## Work instruction
Each entry is to be retyped exactly as it stands.

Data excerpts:
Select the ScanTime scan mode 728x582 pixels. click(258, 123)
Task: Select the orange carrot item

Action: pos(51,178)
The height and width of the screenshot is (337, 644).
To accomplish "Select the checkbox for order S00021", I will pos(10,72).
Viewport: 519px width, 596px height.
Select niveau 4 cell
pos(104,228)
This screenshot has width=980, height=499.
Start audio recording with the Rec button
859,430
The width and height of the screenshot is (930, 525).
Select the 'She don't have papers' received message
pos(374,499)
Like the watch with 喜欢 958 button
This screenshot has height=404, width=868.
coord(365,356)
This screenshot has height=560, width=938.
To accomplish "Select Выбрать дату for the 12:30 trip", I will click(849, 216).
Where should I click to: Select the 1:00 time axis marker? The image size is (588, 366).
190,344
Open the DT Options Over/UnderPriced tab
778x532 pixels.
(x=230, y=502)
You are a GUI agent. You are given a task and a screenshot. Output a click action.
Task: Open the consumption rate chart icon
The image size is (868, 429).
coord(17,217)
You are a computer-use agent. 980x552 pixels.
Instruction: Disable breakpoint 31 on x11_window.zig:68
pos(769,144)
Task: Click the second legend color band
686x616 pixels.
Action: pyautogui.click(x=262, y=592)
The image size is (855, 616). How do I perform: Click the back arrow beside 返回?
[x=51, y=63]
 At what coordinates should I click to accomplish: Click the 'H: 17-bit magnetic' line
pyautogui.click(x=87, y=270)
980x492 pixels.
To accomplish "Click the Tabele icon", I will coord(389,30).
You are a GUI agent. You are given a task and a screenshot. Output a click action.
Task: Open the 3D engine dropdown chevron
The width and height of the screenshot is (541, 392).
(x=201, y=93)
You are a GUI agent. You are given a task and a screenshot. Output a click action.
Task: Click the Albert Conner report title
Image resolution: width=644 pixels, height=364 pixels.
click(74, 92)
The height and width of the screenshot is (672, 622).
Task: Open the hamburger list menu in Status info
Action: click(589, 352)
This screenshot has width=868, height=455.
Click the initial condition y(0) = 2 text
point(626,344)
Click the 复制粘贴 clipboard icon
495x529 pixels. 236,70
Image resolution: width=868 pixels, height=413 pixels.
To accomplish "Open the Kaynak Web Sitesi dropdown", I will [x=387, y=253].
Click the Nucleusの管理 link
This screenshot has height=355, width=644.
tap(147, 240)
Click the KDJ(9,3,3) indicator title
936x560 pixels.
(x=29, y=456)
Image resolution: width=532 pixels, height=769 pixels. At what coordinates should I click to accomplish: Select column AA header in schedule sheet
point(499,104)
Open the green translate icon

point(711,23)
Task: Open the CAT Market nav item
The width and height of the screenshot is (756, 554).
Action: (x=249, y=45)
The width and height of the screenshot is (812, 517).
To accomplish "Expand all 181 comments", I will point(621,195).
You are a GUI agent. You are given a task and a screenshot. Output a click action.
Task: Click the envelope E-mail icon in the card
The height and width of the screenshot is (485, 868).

## Result of the task
Select the ScanTime scan mode 728x582 pixels. click(258, 123)
Task: Select the orange carrot item

Action: pos(51,178)
The height and width of the screenshot is (337, 644).
To accomplish "Select the checkbox for order S00021", I will pos(10,72).
Viewport: 519px width, 596px height.
Select niveau 4 cell
pos(104,228)
This screenshot has width=980, height=499.
Start audio recording with the Rec button
859,430
The width and height of the screenshot is (930, 525).
Select the 'She don't have papers' received message
pos(374,499)
Like the watch with 喜欢 958 button
This screenshot has height=404, width=868.
coord(365,356)
This screenshot has height=560, width=938.
To accomplish "Select Выбрать дату for the 12:30 trip", I will click(849, 216).
Where should I click to: Select the 1:00 time axis marker? The image size is (588, 366).
190,344
Open the DT Options Over/UnderPriced tab
778x532 pixels.
(x=230, y=502)
You are a GUI agent. You are given a task and a screenshot. Output a click action.
Task: Open the consumption rate chart icon
The image size is (868, 429).
coord(17,217)
You are a computer-use agent. 980x552 pixels.
Instruction: Disable breakpoint 31 on x11_window.zig:68
pos(769,144)
Task: Click the second legend color band
686x616 pixels.
Action: pyautogui.click(x=262, y=592)
The image size is (855, 616). How do I perform: Click the back arrow beside 返回?
[x=51, y=63]
 At what coordinates should I click to accomplish: Click the 'H: 17-bit magnetic' line
pyautogui.click(x=87, y=270)
980x492 pixels.
To accomplish "Click the Tabele icon", I will coord(389,30).
You are a GUI agent. You are given a task and a screenshot. Output a click action.
Task: Open the 3D engine dropdown chevron
The width and height of the screenshot is (541, 392).
(x=201, y=93)
You are a GUI agent. You are given a task and a screenshot. Output a click action.
Task: Click the Albert Conner report title
Image resolution: width=644 pixels, height=364 pixels.
click(74, 92)
The height and width of the screenshot is (672, 622).
Task: Open the hamburger list menu in Status info
Action: click(589, 352)
This screenshot has width=868, height=455.
Click the initial condition y(0) = 2 text
point(626,344)
Click the 复制粘贴 clipboard icon
495x529 pixels. 236,70
Image resolution: width=868 pixels, height=413 pixels.
To accomplish "Open the Kaynak Web Sitesi dropdown", I will [x=387, y=253].
Click the Nucleusの管理 link
This screenshot has height=355, width=644.
tap(147, 240)
Click the KDJ(9,3,3) indicator title
936x560 pixels.
(x=29, y=456)
Image resolution: width=532 pixels, height=769 pixels. At what coordinates should I click to accomplish: Select column AA header in schedule sheet
point(499,104)
Open the green translate icon

point(711,23)
Task: Open the CAT Market nav item
The width and height of the screenshot is (756, 554).
Action: (x=249, y=45)
The width and height of the screenshot is (812, 517).
To accomplish "Expand all 181 comments", I will point(621,195).
You are a GUI agent. You are given a task and a screenshot. Output a click action.
Task: Click the envelope E-mail icon in the card
The height and width of the screenshot is (485, 868).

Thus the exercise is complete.